Ich bin 58 Jahre alt, seit Studienzeiten bin ich der Elisabethkirche und deren Gemeinde verbunden und lebe seit 30 Jahren in Marburg, erfreue mich an zwei erwachsenen Töchtern. In der ev. Jugend Gründung der Adventsaktion „Brot statt Böller“. Als Arzt, Psychiater und Psychotherapeut hier in der Sozialpsychiatrie und in Frankfurt tätig. Gelegentlich bin ich in Ländern des Südens im medizinischen Einsatz.
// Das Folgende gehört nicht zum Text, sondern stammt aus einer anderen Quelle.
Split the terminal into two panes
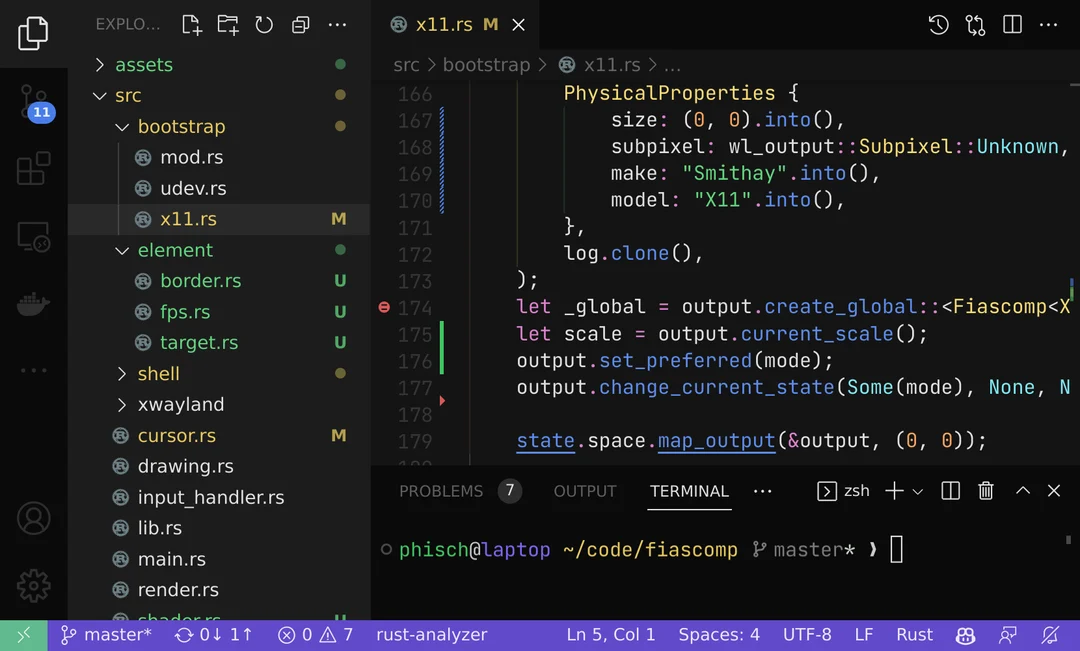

Mein mögliches Engagement im Kirchenvorstand würde ich besonders, aber nicht ausschließlich, den Fragen der christlichen Pilgerschaft als einer Form der Spiritualität und der Bedeutung der Elisabethkirche sowohl als Ziel als auch als Ausgangsort für viele Pilger widmen wollen. Ebenso bin ich an den historischen und baulichen Aspekten unserer Elisabethkirche interessiert und würde den Ausbau eines Pilgerzentrums begleiten können.

Anne Wollenteit

Seit zwölf Jahren bin ich so gern Kirchenvorsteherin (und 2. Vorsitzende), dass ich mich erneut zur Wiederwahl stelle, weil die Mitarbeit im Kirchenvorstand mit seinen vielfältigen Aufgaben, in Gottesdiensten, beim Mittagsgebet, beim Besuchskreis, in der Synode und im Bauausschuss lebendige Einblicke ins kirchliche Leben mit sich bringt. Dieses mitzugestalten ist mir ein wichtiges Anliegen, besonders in einer so großartigen Kirche wie unsere Elisabeth-Kirche, in der Pfarrer und Laien in Eintracht und mit großem Engagement die Geschicke der Gemeinde leiten.